La prise en compte du risque, le travail de recherche initié depuis plusieurs années par les conserveurs et les fabricants de boîtes sont, me semble-t-il, une preuve de leur engagement. À titre d'exemple, Franpac, à Douarnenez, produit déjà sept à huit millions de boîtes contenant des produits de substitution au bisphénol A. Il est, par contre, plus problématique de trouver des substituts pour certains types de boites de conserves, en particulier celles contenant des denrées acides. Des substances de remplacement aux résines époxy fabriquées à base de bisphénol A sont en cours d'étude. Leur innocuité est à prouver, ainsi que leur conformité aux différents usages alimentaires.

C'est un équilibre entre le temps de la recherche, celui de l'évaluation et la réalité de la production industrielle qu'il nous faut trouver. L'enjeu est de taille pour les chefs d'entreprise aussi. Rappelons que la sécurité alimentaire est leur priorité, dont dépend leur réussite économique. La date du 1er janvier 2016 ou celle de juillet 2015 votée par le Sénat permettrait aux industriels d'adapter leur appareil de production dans des délais compatibles avec leur réalité économique et raisonnables pour assurer la sécurité alimentaire des consommateurs.

Quant aux conserveurs et fabricants de boîtes métalliques, l'enjeu à moyen terme réside également dans la gestion de leurs stocks. Dans un contexte économique difficile, marqué par la diminution de la consommation des ménages, imposer une nouvelle contrainte à l'exportation et à la mise sur le marché risque peut-être de freiner l'un des moteurs de croissance de l'industrie française qu'est l'agroalimentaire.
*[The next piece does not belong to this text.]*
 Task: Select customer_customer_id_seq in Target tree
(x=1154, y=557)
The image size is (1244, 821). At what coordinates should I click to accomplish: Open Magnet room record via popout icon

Pour rappel, la filière des conserves réalise 1,1 milliard d'euros de chiffre d'affaires à l'export. Pour l'entreprise Franpac de Douarnenez, c'est 80 millions d'euros, soit 40 % de son chiffre d'affaires. De plus, les commandes sont passées annuellement, les emballages sont personnalisés et concernent des produits saisonniers avant récolte. Aussi, les stocks de boîtes sont importants et représentent environ 15 millions d'euros.

Nous sommes précurseurs pour l'interdiction du bisphénol A. C'est bien. Mais il faut aussi que nous soyons suivis par l'Europe, et rapidement. Nous devons tout faire collectivement pour que cette interdiction soit mise en oeuvre dans de bonnes conditions pour les industries de la conserve, pour lesquelles cela pourrait devenir un avantage commercial. Il y va aussi de notre crédibilité et de la confiance envers notre travail.

Vous l'aurez compris, je soutiens bien évidemment cette proposition de loi. Je remercie moi aussi Gérard Bapt pour son engagement de longue date sur les questions de santé publique – et je pense en ce moment aux victimes du Mediator – et pour sa contribution perspicace à l'enrichissement de nos débats. (Applaudissements sur les bancs du groupe SRC.)